■ **TEXTO FORNECIDO**:
^^^^^^^^

O empresário lamenta também “a falta de apoios” do Governo: “Em Espanha, os agricultores afectados pela seca já receberam 150 euros por cabeça. Cá ainda só agora abriram os concursos para os prejudicados receberem 50 euros por cabeça e ainda não chegaram os apoios atribuídos devido às inundações do Inverno passado”, conta.

Milhões de euros que não chegam

A acompanhar a visita do PÚBLICO à Herdade da Cabeça Gorda, está Maria Vacas Carvalho, 46 anos. Também ela pertence a uma família de agricultores e é há 20 anos a coordenadora do Agrupamento de Produtores Pecuários do Norte Alentejano —​ Natur-al-Carnes, responsável, entre outras actividades, pelos leilões de gado que todas as semanas se realizam em Portalegre.

“Falam-se em milhões para apoiar os agricultores, mas quem cá anda sabe que só chegam 30 a 40% do que se anuncia. Depois, para concorrer às ajudas, há uma elevadíssima carga burocrática, que faz com que muitos não avancem. Por outro lado, a nova PAC foi muita mal negociada pela ministra da Agricultura e os apoios que vão chegar são muito baixos. O que se está aqui a viver é uma tragédia”, diz, concordando que “no próximo ano pode faltar carne no mercado. “Corremos o risco de a carne de bovinos criados em Portugal se transformar num produto de luxo.”

^^^^^^^^

■ **ENUNCIADO A**: Identifique e copie todas as linhas dos registos em que aparece a palavra "should".
Os registos não têm qualquer relação com o texto sobre os agricultores.

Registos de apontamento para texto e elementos
^^^^^^^^

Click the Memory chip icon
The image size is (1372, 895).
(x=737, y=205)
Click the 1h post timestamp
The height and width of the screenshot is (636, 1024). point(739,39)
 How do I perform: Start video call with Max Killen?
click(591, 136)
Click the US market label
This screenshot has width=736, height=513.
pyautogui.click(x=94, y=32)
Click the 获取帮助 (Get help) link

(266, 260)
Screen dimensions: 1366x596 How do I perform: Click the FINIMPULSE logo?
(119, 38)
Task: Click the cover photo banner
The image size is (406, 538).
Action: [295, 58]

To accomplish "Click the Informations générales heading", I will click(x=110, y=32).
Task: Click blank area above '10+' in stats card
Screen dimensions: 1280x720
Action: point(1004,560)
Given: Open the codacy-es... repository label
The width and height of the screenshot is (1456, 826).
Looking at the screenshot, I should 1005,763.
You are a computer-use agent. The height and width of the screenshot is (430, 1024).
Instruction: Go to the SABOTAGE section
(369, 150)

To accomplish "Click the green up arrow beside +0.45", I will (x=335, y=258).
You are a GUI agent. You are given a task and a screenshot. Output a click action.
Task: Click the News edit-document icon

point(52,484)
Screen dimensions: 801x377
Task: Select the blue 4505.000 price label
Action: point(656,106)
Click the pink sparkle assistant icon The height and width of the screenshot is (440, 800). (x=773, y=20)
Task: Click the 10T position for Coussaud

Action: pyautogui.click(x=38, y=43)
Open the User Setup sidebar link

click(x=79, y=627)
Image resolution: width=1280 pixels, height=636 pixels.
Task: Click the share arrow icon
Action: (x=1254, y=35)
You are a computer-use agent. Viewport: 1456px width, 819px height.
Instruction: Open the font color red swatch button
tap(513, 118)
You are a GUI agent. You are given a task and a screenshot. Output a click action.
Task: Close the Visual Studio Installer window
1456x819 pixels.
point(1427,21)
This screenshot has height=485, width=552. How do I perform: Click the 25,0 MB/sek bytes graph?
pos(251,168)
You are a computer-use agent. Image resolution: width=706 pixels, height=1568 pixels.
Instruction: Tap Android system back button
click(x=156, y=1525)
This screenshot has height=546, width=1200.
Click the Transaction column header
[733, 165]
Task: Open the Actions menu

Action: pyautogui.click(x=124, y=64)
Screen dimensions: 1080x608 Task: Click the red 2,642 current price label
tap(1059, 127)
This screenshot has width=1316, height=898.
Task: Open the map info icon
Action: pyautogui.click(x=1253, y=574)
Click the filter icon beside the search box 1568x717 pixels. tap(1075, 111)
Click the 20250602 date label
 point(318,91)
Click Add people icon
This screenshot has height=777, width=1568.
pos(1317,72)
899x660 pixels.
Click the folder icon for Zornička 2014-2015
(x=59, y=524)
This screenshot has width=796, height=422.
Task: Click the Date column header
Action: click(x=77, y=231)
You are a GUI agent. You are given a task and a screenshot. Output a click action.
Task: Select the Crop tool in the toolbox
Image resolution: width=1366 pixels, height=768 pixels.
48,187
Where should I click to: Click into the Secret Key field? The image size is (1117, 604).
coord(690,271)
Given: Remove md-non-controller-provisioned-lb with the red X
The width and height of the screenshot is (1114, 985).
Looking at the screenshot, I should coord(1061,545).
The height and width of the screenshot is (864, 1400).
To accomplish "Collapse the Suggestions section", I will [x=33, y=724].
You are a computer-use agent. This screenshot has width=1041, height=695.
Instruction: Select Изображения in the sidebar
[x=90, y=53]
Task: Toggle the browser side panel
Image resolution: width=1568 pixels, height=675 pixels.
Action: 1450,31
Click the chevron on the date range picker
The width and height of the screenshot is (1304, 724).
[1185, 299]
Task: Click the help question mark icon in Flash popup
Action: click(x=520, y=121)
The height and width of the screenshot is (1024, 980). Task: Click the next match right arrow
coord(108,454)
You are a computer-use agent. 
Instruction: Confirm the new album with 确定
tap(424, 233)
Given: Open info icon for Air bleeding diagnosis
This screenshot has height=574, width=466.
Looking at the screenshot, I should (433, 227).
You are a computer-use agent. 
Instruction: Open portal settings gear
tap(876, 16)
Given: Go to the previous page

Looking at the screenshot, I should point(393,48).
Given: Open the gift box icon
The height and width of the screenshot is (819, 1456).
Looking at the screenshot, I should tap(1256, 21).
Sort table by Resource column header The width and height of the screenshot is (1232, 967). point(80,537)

^^^^^^^^

■ **ENUNCIADO B**: Devolva, sem qualquer alteração, tudo o que vai de "A acompanhar a" até "realizam em Portalegre." no texto sobre os agricultores.

■ **RESULTADO DA TAREFA A**:
Looking at the screenshot, I should 1005,763.
Where should I click to: Click into the Secret Key field? The image size is (1117, 604).
Looking at the screenshot, I should coord(1061,545).
Looking at the screenshot, I should (433, 227).
Looking at the screenshot, I should point(393,48).
Looking at the screenshot, I should tap(1256, 21).

■ **RESULTADO DA TAREFA B**:
A acompanhar a visita do PÚBLICO à Herdade da Cabeça Gorda, está Maria Vacas Carvalho, 46 anos. Também ela pertence a uma família de agricultores e é há 20 anos a coordenadora do Agrupamento de Produtores Pecuários do Norte Alentejano —​ Natur-al-Carnes, responsável, entre outras actividades, pelos leilões de gado que todas as semanas se realizam em Portalegre.